Ne pas se fier aux bruits de pas sur le parquet. Pénétrer dans Le Domaine suppose une oreille-éponge, une audition souple et bienveillante capable d’absorber le flux de bruits qui pullulent et accompagnent chaque geste, chaque froissement de tissu, le moindre soupir. La vaste demeure où se situe l’essentiel de l’action du film est une véritable chambre d’écho où, par la grâce d’une post-synchronisation digne d’un feuilleton de la grande époque de la SFP, le bruitage est follement amplifié, jusqu’à envahir l’espace sonore et transformer chaque dialogue en murmure, en un son parmi d’autres. Tout résonne, un pied nu sur un parquet claque comme un coup de fouet, une étreinte sonne comme un clapotis guttural. Il y aurait là matière à ricaner, si quelque chose de plus sourd ne retenait l’attention, n’autorisait un sursis pour, finalement, emporter le morceau une fois la mise en scène déployée dans toute sa belle amplitude. Il ne s’agit donc pas de faire preuve d’indulgence vis-à-vis du mixeur, tant il apparaît, au vu de la qualité du film, de sa rigueur classique, qu’il y a là moins une négligence qu’une volonté entêtée de rester fidèle à une manière de faire. L’exotisme de ces arrangements sonores, tout comme le jeu des comédiens, ne saurait faire écran à ce qui se trame au fond de l’image.

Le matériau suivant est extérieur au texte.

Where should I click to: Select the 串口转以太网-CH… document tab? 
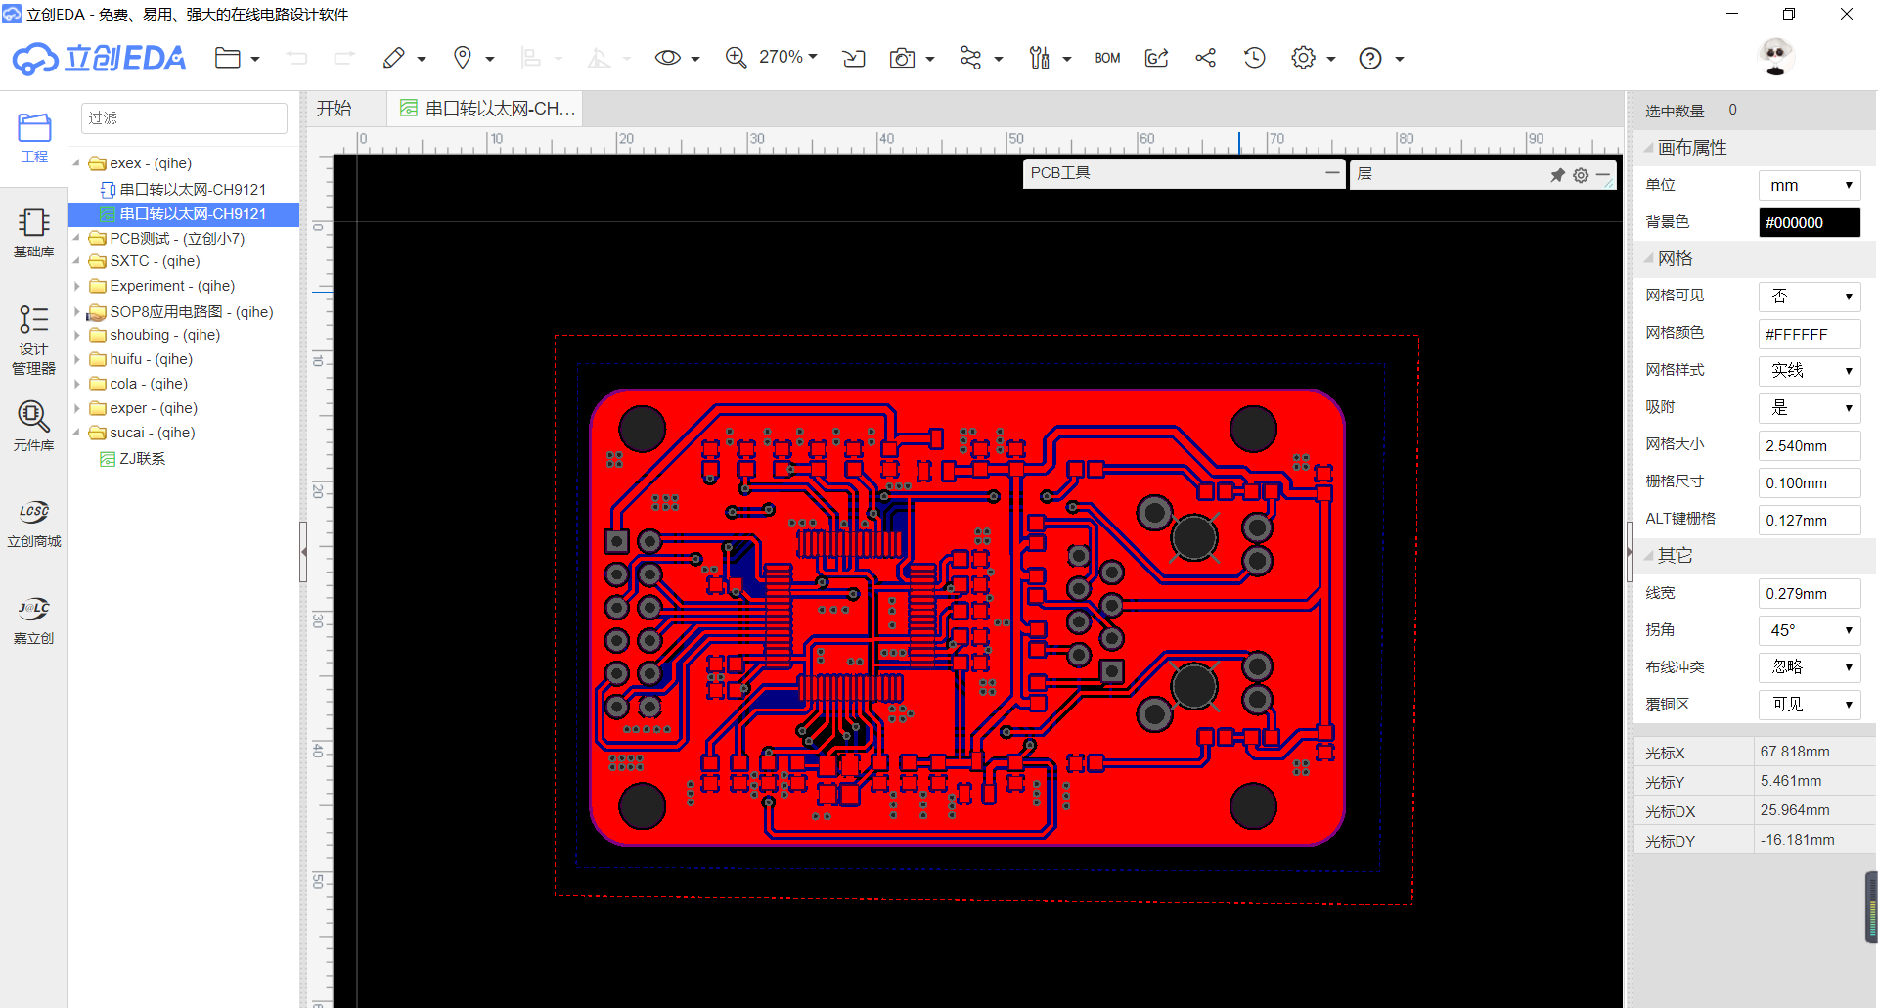click(486, 109)
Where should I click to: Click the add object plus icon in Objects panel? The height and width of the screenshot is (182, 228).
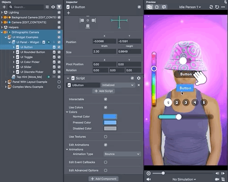tap(4, 7)
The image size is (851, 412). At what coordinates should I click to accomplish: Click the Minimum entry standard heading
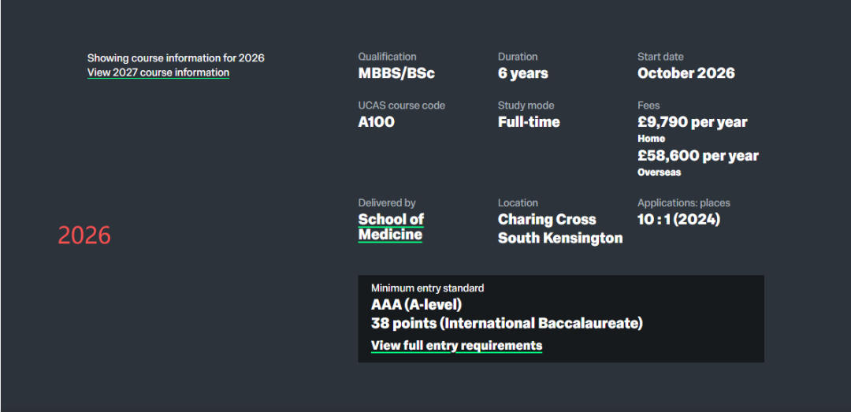coord(427,288)
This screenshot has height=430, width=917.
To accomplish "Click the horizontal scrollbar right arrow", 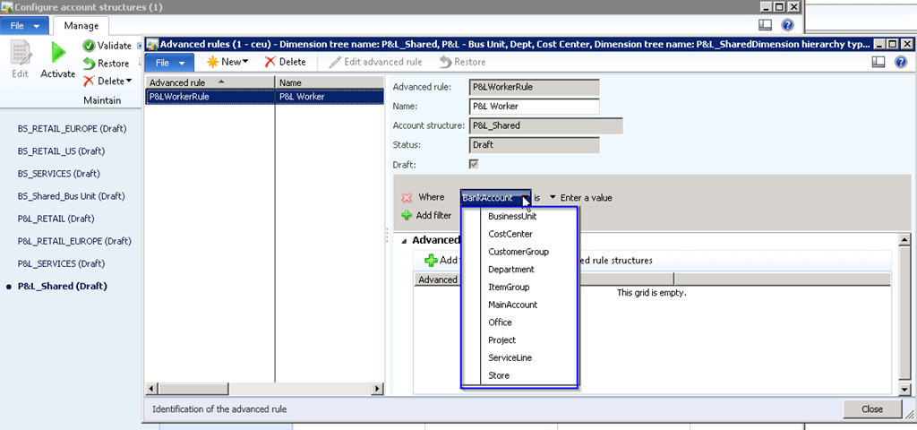I will (377, 388).
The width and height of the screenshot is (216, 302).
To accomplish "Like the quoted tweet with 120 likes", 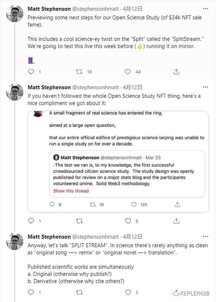I will (134, 204).
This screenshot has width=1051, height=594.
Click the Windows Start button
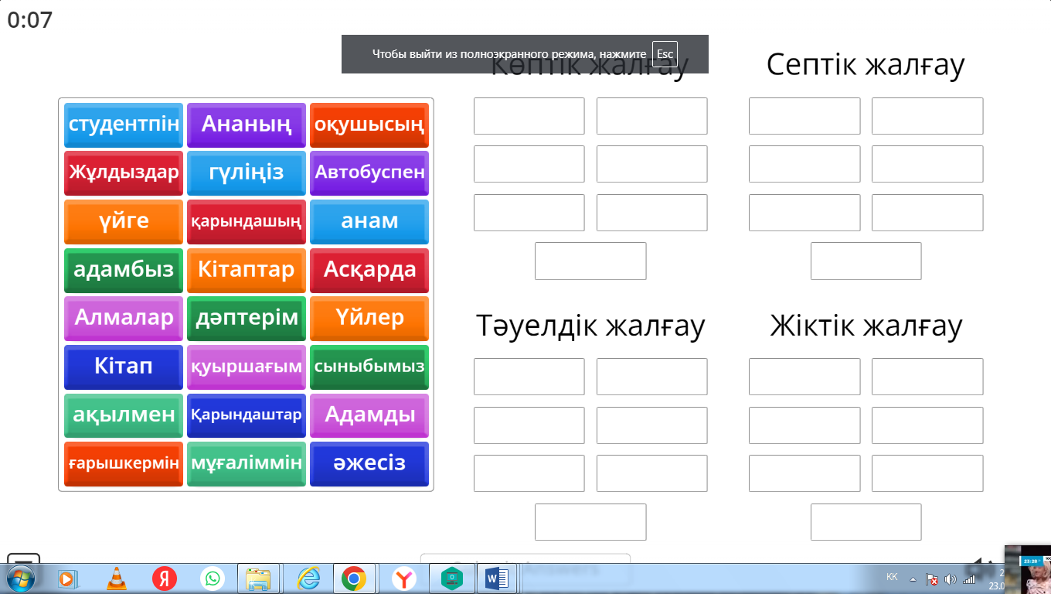pyautogui.click(x=21, y=578)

Au contraire, le film de Lester James Peries (figure tutélaire du cinéma sri-lankais, du haut de ses 84 ans) relève son défi quasi oulipien -conquérir un auditoire sous une pluie de bruits incongrus- avec élégance et maintien.
Adapté de La Cerisaie de Tchekhov, Le Domaine se déroule à une époque indiscernable et paradoxalement spécifiée comme charnière dans l’histoire du Sri Lanka et de l’Inde : l’heure où les grands propriétaires terriens commencent à renoncer à leurs propriétés, l’heure où émerge une bourgeoisie de parvenus, l’heure, enfin, de la contestation estudiantine. Une mère et sa fille reviennent d’Angleterre, où elles ont vécu durant cinq ans, pour sauver la maison familiale, menacée de saisie par des créanciers. La seule issue pour elles est de vendre la maison à Lucas, un fils d’ouvrier devenu riche, dont on ne sait s’il tiendra ses promesses. Le constat est amer -une classe chasse l’autre, l’aristocratie raffinée ne fait plus le poids face à la brutalité des nouveaux riches-, mais de la part du cinéaste, nulle nostalgie réactionnaire pour un ancien régime, à la façon d’un Sokourov (celui de L’Arche Russe). La présence quasi clandestine mais essentielle, dans ce jeu cruel de dépossession et de revanche de classe, d’un étudiant révolutionnaire fait office d’alternative radicale auquel Peries accorde la même attention qu’aux autres parties. Il y a du fatalisme et de la lucidité dans le regard du cinéaste, mais aussi un souci de beauté comme pour en signaler la pérennité, affirmée contre l’impermanence des époques.
Comme dans Le Salon de musique de Satyajit Ray, auquel le film renvoie immanquablement (tant par sa proximité géographique et générationnelle que, surtout, par sa mise en scène et son atmosphère), l’action est centrée à l’intérieur de la luxueuse demeure dont l’extérieur est sublimé par un épanchement lyrique de haute volée. C’est pourtant au dehors que rode la mort : un enfant noyé dans un lac près de la maison, il y a longtemps, qui hante tout le film dès que son nom est prononcé et dont le visage émerge de l’eau au détour d’un insert surnaturel et stupéfiant. Sans cesse le dehors rappelle à lui la famille de retour à la maison. La mère, traumatisée par la noyade de son fils, en rêve souvent, et de magnifiques plans de coupe sur le lac viennent brutalement transpercer la continuité dramatique (les tractations autour de la vente), elle-même filmée très classiquement. Sans doute est-ce là la noblesse propre au film : rendre à une époque finissante la quiétude d’un lac paisible, coloré par les nénuphars et peuplé par les êtres aimés.